| USING THE INFORMATION |
- A) The article on fathers and careers includes a "pick one" list of workplace needs. List each of those needs.
- B) Resume the article on fathers and careers after its last sentence.

| EXTRACT |

· · · ·

Experts explain how a father's parenting style can have a long-term impact on the workplace.
By
WebMD Feature
Reviewed by Louise Chang, MD

As yet, there's no such thing as "Take Your Dad to Work Day." But a psychologist maintains that most of us -- consciously or unconsciously -- bring our fathers into the workplace every day. Who's behind your need to (pick one): please the boss, find someone to blame, bark at subordinates, climb the ladder, or work harder than anyone else? Stephan B. Poulter, PhD, says it's Dad.

He spells it out in his book The Father Factor: How Your Father's Legacy Impacts Your Career. WebMD talked with Poulter, a former police officer who for 24 years has been a clinical psychologist specializing in family relationships, and two other experts about the influence fathers have on careers.

· · · ·

| DATASET RECORDS |
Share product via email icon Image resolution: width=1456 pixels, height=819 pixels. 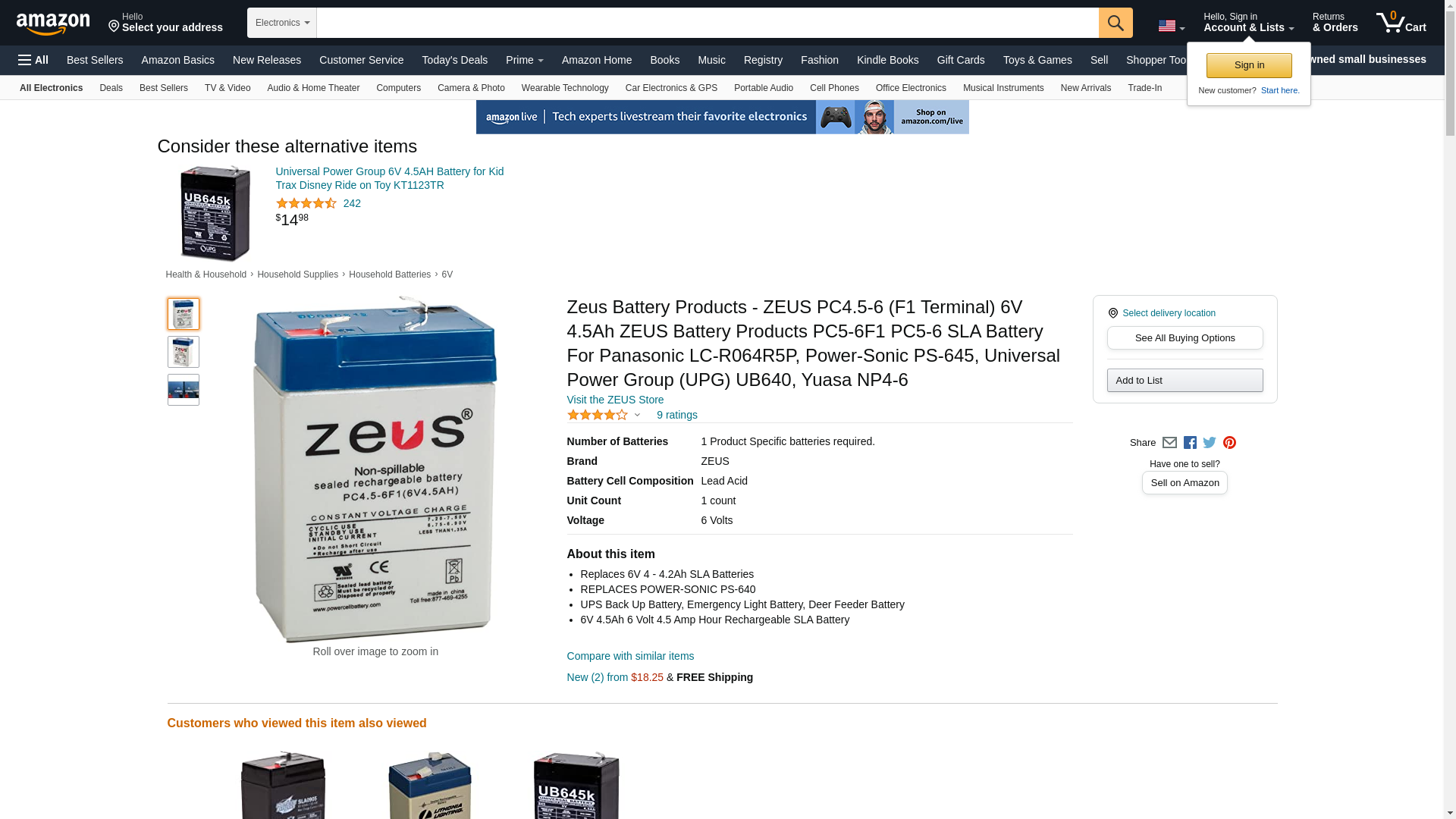click(1169, 443)
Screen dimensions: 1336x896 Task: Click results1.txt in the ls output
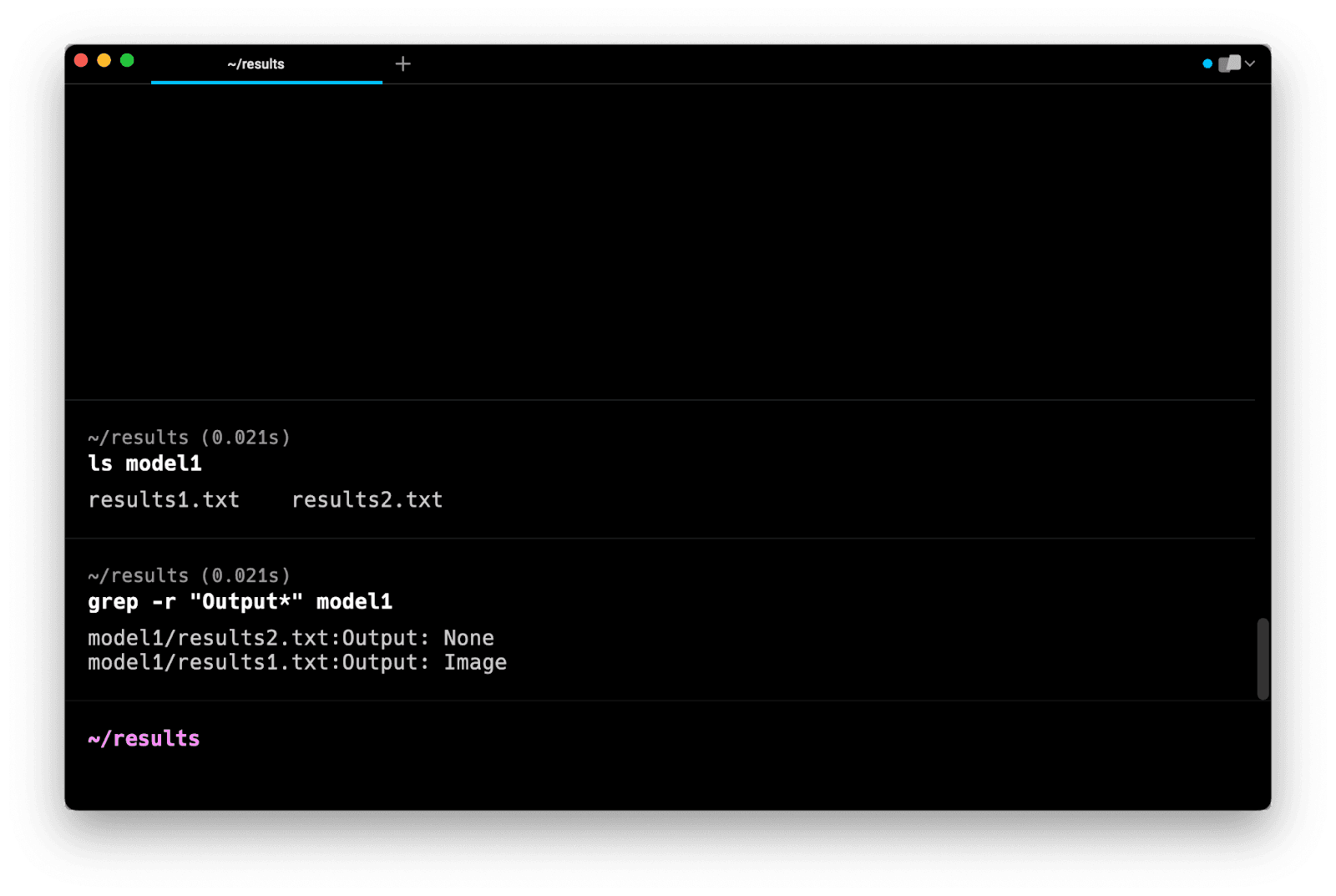pos(164,499)
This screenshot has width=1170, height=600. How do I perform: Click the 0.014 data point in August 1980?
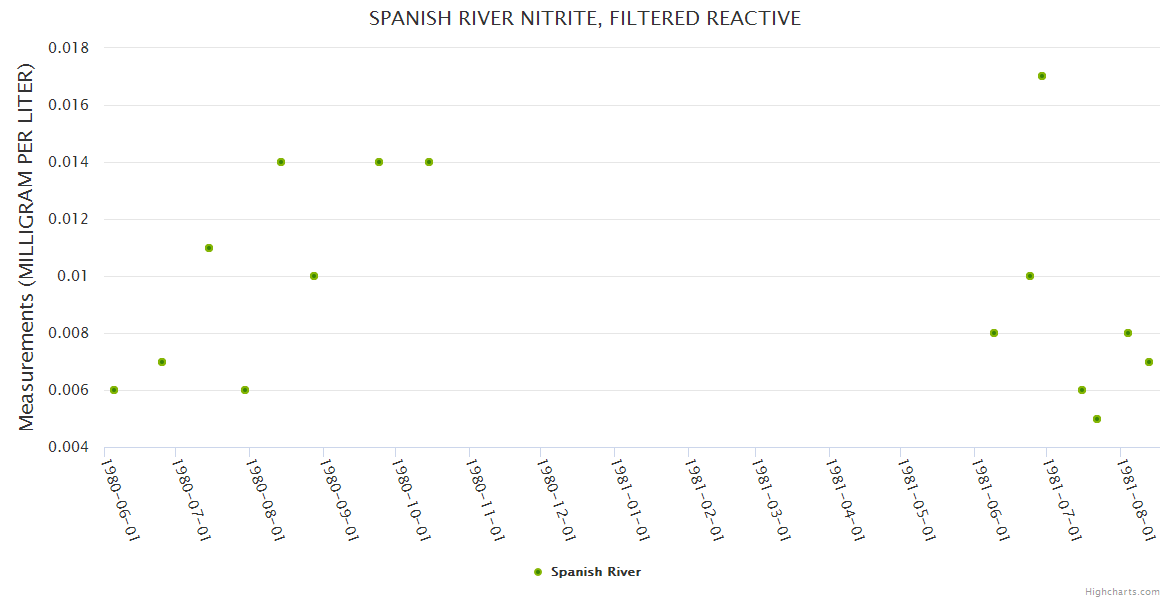(281, 162)
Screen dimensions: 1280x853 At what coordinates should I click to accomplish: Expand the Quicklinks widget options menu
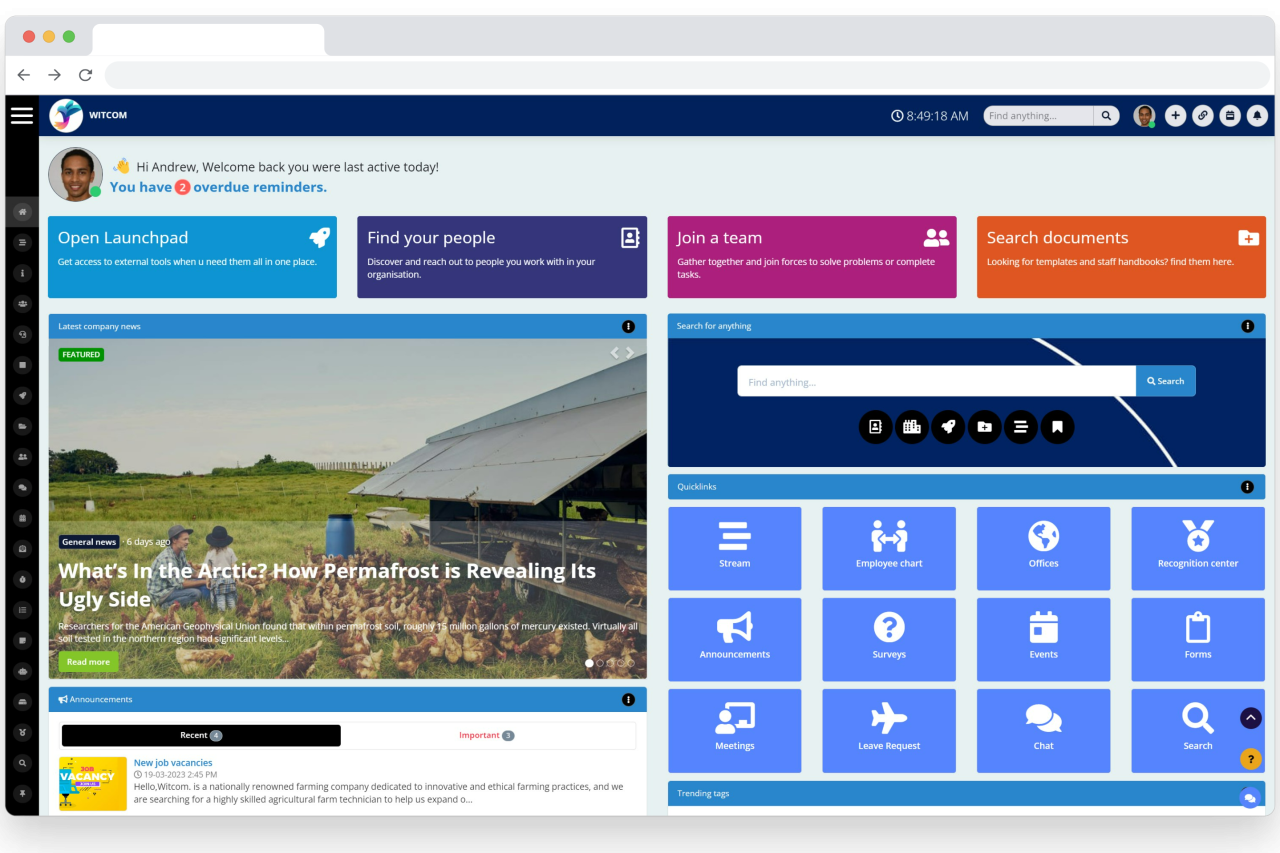coord(1247,487)
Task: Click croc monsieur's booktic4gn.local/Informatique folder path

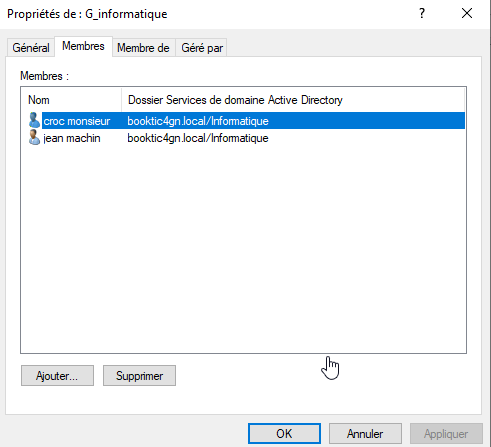Action: (198, 121)
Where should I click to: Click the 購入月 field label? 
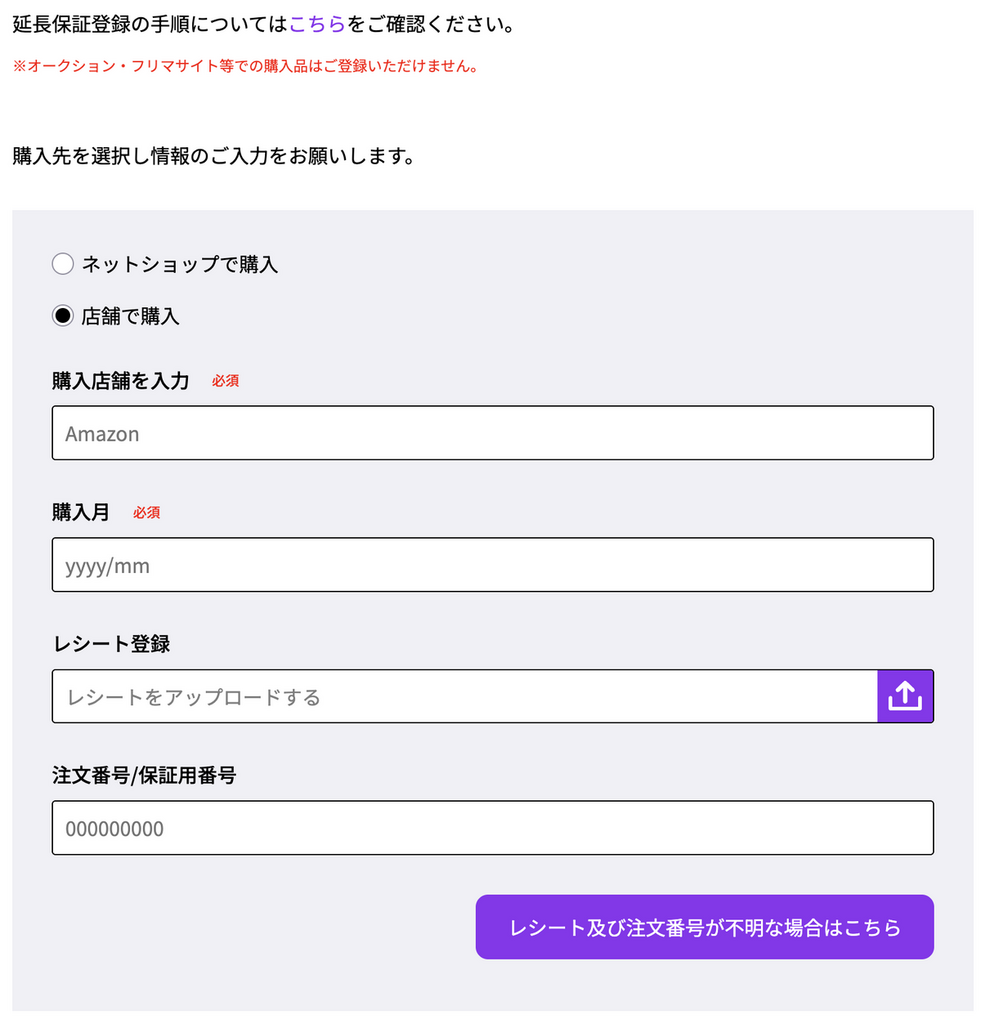click(80, 512)
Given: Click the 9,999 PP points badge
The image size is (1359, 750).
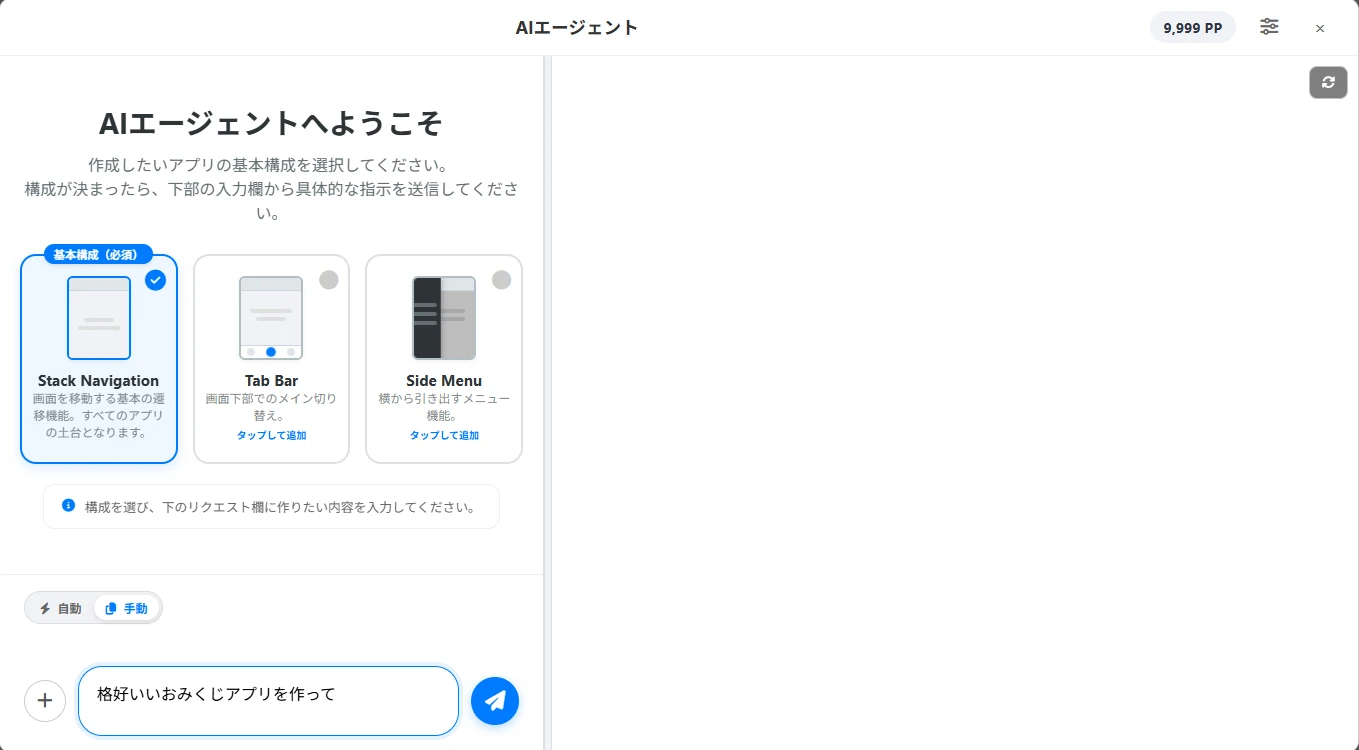Looking at the screenshot, I should [1192, 27].
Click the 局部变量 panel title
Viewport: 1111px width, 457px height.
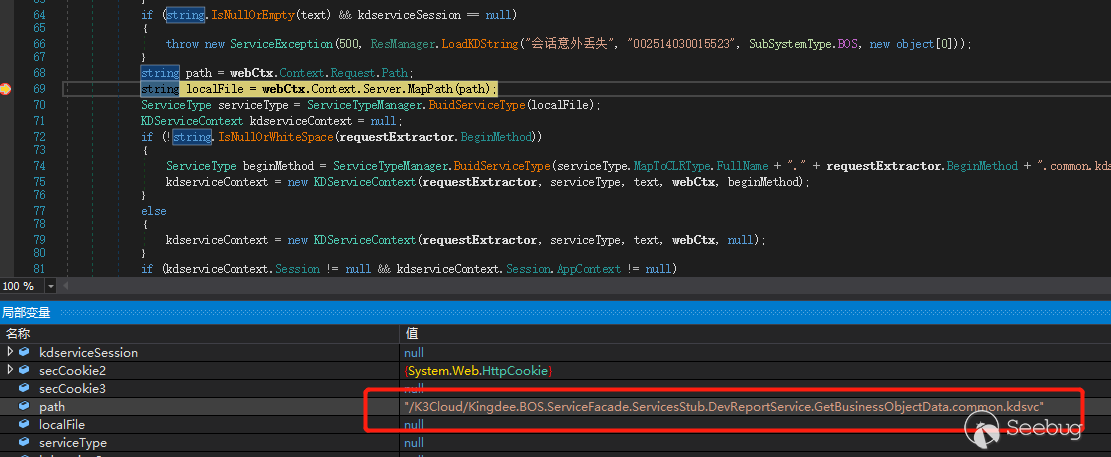point(26,312)
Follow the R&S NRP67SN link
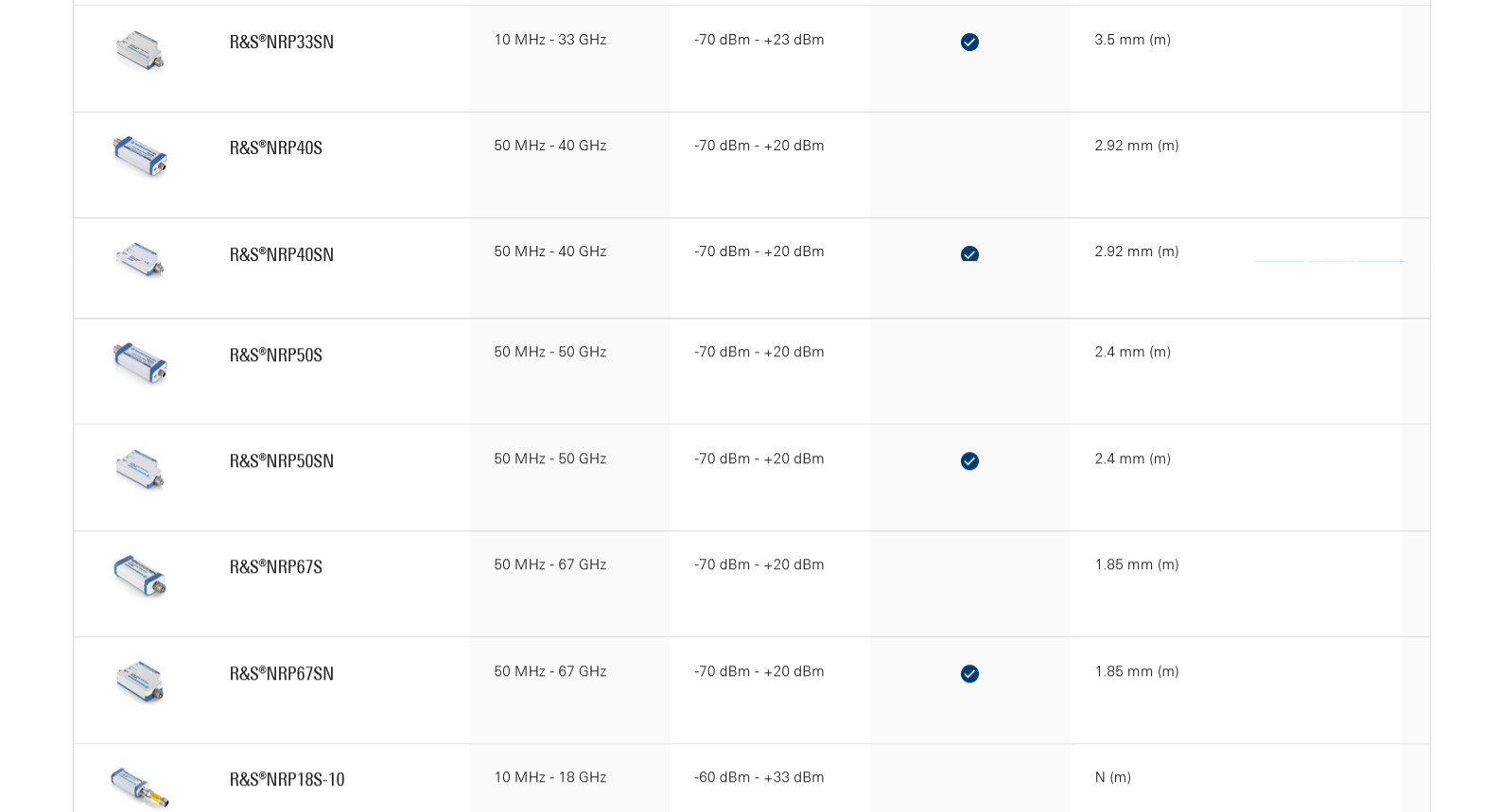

· · · ·

| RESPONSES BY TASK |
- A)
- please the boss
- find someone to blame
- bark at subordinates
- climb the ladder
- work harder than anyone else

- B)
Understanding the Five Fathering Styles

Much is known about a mother's role in shaping offspring, but Poulter believes that fathers provide the model for workplace behavior. "Dad's rule book" -- the spoken and unspoken rules about work ethic, relationships, ethics, and money -- gets internalized. It may foster positive behaviors, such as a strong work ethic, but often sets up career roadblocks.

The legacy comes from the "father factor," or the type of fathering a son or daughter receives. While dads can exhibit a combination of styles, Poulter says one will dominate. He categorizes these styles as Superachiever, Time Bomb, Passive, Absent, and Compassionate/Mentor.

  • Superachiever. Looking good and winning is the mantra of the Superachiever, whose legacy is shame. Their children become their own toughest critics. They expend tremendous energy hiding weaknesses, can't share their insecurities with anyone, and feel they are phonies. Poulter has a five-step strategy for becoming a "balanced achiever," at the heart of which is a lot of self-nurturing.
  • Time Bomb. With a dad who explodes unpredictably, a kid learns that keeping Dad happy is goal No. 1. As an adult in the workplace, the child may be skilled at reading others' behavior but has difficulty dealing with conflict out of an insecure need to please. The first step in changing this behavior is to recognize the problem and change limiting thoughts, such as "If I'm not always nice, people won't like me."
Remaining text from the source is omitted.